• **TASK DIRECTIONS**
Copy the lines starting at the one containing "Where should I click to: Click the Num" and ending at the one containing "(x=768, y=248)", substituting "interface agent" for "GUI agent" and leaving everything else unchanged.
◆ ◆ ◆ ◆ ◆
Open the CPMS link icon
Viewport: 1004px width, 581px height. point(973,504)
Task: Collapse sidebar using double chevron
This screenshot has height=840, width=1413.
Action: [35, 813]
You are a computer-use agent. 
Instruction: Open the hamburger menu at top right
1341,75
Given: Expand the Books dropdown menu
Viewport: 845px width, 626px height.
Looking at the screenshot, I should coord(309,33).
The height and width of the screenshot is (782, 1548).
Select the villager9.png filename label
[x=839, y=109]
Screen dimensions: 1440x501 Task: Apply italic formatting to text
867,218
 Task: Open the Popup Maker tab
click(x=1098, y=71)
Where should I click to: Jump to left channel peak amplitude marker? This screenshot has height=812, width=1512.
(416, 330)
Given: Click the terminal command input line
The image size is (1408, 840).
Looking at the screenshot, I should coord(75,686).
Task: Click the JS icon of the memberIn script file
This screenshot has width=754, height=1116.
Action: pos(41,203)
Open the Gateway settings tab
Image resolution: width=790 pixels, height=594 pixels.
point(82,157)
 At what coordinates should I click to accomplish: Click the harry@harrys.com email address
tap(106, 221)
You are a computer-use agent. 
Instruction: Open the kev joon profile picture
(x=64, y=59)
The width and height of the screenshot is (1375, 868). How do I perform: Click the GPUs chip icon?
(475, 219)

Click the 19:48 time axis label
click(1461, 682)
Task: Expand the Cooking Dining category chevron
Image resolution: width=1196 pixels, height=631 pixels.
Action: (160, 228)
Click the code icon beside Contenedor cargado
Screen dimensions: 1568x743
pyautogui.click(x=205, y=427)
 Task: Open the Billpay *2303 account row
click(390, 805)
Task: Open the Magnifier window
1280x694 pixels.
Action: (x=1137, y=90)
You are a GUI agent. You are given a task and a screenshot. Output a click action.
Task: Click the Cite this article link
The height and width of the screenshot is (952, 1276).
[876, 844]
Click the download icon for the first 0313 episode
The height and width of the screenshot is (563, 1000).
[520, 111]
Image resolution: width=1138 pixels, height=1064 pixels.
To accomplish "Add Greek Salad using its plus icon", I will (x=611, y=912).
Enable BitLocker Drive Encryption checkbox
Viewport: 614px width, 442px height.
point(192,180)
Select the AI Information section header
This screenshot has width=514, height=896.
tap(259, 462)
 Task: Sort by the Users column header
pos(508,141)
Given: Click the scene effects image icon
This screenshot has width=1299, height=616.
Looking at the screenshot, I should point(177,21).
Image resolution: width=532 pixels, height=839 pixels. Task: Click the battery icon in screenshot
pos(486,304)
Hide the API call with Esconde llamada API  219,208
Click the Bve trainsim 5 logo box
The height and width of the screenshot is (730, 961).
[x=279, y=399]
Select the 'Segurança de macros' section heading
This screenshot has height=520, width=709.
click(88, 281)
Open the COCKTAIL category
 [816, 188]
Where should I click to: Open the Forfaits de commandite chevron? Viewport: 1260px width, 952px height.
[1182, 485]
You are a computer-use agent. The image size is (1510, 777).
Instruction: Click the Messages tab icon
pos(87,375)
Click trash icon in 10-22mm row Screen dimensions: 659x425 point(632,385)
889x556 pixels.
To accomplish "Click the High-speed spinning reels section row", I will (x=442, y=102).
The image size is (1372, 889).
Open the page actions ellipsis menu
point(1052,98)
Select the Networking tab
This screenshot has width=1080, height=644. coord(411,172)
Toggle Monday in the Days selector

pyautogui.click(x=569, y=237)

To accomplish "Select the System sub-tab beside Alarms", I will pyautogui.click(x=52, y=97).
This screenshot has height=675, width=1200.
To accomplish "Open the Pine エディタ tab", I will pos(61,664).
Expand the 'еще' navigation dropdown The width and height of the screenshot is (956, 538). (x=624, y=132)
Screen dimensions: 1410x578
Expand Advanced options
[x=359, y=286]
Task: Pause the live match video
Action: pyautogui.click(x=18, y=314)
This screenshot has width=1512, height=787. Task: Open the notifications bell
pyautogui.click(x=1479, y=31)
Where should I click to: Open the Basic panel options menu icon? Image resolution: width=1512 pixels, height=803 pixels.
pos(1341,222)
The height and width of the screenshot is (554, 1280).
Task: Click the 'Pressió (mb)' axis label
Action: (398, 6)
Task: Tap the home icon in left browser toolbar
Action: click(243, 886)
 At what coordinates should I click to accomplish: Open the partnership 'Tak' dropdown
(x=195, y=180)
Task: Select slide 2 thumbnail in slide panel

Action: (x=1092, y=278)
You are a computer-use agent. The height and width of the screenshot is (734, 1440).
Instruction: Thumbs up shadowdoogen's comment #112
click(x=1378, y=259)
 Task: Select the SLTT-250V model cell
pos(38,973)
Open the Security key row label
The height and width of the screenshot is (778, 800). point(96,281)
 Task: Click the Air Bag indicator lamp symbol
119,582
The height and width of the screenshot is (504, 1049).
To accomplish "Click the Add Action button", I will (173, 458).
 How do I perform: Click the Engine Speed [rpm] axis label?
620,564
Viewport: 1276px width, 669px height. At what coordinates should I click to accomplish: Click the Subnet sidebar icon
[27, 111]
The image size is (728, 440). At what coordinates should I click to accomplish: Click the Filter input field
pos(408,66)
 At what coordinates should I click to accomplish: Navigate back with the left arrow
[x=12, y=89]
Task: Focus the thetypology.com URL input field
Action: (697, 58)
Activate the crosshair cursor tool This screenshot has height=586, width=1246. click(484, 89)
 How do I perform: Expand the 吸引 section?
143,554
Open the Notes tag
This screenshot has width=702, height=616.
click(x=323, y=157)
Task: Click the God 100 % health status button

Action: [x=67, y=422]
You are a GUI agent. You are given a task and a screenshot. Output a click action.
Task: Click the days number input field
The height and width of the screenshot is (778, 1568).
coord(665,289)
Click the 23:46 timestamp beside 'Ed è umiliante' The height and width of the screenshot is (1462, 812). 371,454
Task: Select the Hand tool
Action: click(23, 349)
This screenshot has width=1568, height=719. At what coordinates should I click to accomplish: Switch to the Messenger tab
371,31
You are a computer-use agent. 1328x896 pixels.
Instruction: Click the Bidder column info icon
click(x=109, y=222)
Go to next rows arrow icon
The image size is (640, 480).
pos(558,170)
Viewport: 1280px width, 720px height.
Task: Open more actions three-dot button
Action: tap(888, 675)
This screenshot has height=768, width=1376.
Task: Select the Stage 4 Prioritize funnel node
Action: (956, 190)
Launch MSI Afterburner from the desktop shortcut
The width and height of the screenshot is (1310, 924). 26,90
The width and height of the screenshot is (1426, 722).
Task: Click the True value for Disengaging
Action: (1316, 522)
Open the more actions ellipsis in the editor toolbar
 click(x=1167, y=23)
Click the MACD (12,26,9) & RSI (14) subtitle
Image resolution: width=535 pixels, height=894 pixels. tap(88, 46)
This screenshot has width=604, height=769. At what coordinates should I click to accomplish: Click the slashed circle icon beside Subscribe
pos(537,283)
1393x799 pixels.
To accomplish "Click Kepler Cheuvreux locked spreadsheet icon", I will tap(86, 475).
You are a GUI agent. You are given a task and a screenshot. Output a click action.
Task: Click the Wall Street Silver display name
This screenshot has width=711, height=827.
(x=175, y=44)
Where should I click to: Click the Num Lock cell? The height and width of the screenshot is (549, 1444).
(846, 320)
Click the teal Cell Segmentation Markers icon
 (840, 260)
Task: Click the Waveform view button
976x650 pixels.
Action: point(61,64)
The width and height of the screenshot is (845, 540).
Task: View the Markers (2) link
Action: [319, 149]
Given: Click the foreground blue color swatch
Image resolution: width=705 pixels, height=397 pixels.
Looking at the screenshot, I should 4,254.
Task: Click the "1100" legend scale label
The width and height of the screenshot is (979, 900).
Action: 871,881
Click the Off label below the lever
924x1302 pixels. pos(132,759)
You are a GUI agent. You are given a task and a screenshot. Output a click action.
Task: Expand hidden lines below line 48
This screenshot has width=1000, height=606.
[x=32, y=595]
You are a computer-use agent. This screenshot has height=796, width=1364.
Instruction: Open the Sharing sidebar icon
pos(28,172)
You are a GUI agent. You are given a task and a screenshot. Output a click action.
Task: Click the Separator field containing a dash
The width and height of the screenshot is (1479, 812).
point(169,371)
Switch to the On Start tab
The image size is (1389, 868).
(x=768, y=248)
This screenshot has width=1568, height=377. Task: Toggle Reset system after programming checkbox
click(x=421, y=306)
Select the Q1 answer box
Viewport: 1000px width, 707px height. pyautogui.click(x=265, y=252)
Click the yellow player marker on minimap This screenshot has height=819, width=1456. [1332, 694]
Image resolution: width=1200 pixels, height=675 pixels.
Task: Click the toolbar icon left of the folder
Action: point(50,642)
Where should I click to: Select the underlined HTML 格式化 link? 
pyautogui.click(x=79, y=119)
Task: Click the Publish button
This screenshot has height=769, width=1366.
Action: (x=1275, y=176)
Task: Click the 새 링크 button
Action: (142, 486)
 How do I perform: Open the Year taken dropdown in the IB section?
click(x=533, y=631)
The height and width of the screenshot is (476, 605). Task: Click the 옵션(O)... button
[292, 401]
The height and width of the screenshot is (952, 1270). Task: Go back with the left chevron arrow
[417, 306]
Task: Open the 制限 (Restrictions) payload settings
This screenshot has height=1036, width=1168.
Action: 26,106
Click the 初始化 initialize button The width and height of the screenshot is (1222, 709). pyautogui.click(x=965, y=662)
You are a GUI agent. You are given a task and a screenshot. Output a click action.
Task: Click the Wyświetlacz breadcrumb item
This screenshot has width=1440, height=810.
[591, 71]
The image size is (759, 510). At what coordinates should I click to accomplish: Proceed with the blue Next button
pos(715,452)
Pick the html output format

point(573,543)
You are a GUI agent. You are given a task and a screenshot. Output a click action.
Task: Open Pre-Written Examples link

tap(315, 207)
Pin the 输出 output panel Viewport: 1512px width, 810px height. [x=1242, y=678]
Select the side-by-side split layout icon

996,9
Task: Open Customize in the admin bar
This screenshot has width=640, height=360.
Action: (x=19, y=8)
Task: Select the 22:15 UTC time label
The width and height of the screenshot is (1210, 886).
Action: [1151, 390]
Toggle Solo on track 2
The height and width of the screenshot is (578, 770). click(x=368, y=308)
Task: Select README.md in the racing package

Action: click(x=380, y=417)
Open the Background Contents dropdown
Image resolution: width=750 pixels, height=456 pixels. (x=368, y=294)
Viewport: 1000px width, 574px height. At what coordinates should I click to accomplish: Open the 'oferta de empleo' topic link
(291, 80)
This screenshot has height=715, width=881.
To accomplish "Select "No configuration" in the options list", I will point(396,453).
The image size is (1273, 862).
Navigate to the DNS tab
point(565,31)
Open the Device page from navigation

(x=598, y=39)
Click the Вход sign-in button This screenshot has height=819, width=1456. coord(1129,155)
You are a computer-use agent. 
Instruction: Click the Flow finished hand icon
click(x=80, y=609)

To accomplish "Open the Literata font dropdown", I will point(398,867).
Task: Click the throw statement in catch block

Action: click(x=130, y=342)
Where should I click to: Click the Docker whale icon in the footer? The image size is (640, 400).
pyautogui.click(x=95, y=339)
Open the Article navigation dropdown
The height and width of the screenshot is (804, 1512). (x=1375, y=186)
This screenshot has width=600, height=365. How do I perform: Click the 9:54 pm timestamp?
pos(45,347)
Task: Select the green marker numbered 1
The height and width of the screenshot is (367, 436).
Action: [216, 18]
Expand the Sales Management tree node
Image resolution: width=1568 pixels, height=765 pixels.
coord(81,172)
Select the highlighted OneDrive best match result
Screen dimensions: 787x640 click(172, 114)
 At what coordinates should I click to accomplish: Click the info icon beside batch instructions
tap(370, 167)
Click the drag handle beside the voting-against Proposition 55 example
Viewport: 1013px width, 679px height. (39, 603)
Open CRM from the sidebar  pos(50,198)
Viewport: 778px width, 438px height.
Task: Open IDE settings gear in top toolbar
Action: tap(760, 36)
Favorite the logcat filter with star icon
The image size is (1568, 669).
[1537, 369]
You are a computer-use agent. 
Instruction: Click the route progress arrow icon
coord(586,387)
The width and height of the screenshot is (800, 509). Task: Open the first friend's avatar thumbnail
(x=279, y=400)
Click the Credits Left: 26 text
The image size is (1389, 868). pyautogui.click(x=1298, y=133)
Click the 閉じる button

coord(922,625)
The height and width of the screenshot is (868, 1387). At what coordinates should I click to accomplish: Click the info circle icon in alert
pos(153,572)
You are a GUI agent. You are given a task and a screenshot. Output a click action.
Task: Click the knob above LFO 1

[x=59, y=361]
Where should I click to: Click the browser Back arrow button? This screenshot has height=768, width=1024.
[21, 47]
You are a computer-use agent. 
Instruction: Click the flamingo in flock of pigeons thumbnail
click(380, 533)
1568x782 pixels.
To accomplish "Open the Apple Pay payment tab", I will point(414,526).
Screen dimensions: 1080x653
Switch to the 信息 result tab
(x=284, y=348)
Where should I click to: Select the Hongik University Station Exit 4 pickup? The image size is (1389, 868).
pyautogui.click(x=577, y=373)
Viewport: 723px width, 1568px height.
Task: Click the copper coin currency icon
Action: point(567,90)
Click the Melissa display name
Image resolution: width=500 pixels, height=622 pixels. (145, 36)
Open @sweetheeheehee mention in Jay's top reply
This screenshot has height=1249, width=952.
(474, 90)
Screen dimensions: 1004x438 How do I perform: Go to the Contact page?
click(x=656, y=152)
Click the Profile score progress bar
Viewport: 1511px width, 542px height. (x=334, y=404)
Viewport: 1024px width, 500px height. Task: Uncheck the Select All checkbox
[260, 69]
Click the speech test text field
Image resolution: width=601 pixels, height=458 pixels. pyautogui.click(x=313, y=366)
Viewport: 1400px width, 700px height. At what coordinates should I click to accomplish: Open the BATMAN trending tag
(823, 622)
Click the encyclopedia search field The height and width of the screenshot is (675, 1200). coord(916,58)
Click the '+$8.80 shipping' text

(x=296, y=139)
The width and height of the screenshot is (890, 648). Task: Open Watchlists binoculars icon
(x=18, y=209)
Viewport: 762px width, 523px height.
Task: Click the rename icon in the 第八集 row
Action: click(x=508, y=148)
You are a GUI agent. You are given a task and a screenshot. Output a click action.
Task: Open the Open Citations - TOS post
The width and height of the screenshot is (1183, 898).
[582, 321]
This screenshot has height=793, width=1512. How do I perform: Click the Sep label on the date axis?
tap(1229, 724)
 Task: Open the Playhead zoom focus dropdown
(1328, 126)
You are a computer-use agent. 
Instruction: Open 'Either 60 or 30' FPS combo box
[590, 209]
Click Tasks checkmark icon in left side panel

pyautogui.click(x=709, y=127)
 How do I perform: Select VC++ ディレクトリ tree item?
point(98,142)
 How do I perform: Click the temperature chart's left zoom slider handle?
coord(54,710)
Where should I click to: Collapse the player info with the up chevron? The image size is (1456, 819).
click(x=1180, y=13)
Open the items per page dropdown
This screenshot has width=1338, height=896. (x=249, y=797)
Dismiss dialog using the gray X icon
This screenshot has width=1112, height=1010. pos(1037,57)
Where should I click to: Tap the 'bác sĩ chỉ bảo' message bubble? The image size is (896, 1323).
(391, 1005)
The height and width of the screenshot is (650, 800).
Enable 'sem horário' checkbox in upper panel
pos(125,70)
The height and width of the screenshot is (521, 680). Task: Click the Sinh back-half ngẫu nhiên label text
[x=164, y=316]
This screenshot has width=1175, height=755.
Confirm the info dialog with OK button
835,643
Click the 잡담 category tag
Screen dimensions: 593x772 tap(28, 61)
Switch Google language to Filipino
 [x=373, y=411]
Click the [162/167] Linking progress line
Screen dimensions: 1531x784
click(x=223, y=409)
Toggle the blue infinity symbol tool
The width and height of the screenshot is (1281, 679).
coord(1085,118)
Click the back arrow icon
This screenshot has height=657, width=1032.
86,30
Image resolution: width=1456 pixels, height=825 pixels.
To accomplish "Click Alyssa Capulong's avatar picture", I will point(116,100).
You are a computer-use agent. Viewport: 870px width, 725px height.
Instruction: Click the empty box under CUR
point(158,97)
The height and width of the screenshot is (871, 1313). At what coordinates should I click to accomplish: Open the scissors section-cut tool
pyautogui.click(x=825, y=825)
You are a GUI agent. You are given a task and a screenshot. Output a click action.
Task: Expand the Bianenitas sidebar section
◆ ◆ ◆ ◆ ◆
• **FULL RESPONSE**
Where should I click to: Click the Num Lock cell? The height and width of the screenshot is (549, 1444).
(846, 320)
Click the teal Cell Segmentation Markers icon
 (840, 260)
Task: Click the Waveform view button
976x650 pixels.
Action: point(61,64)
The width and height of the screenshot is (845, 540).
Task: View the Markers (2) link
Action: [319, 149]
Given: Click the foreground blue color swatch
Image resolution: width=705 pixels, height=397 pixels.
Looking at the screenshot, I should 4,254.
Task: Click the "1100" legend scale label
The width and height of the screenshot is (979, 900).
Action: 871,881
Click the Off label below the lever
924x1302 pixels. pos(132,759)
You are a interface agent. You are given a task and a screenshot. Output a click action.
Task: Expand hidden lines below line 48
This screenshot has width=1000, height=606.
[x=32, y=595]
You are a computer-use agent. This screenshot has height=796, width=1364.
Instruction: Open the Sharing sidebar icon
pos(28,172)
You are a interface agent. You are given a task and a screenshot. Output a click action.
Task: Click the Separator field containing a dash
The width and height of the screenshot is (1479, 812).
point(169,371)
Switch to the On Start tab
The image size is (1389, 868).
(x=768, y=248)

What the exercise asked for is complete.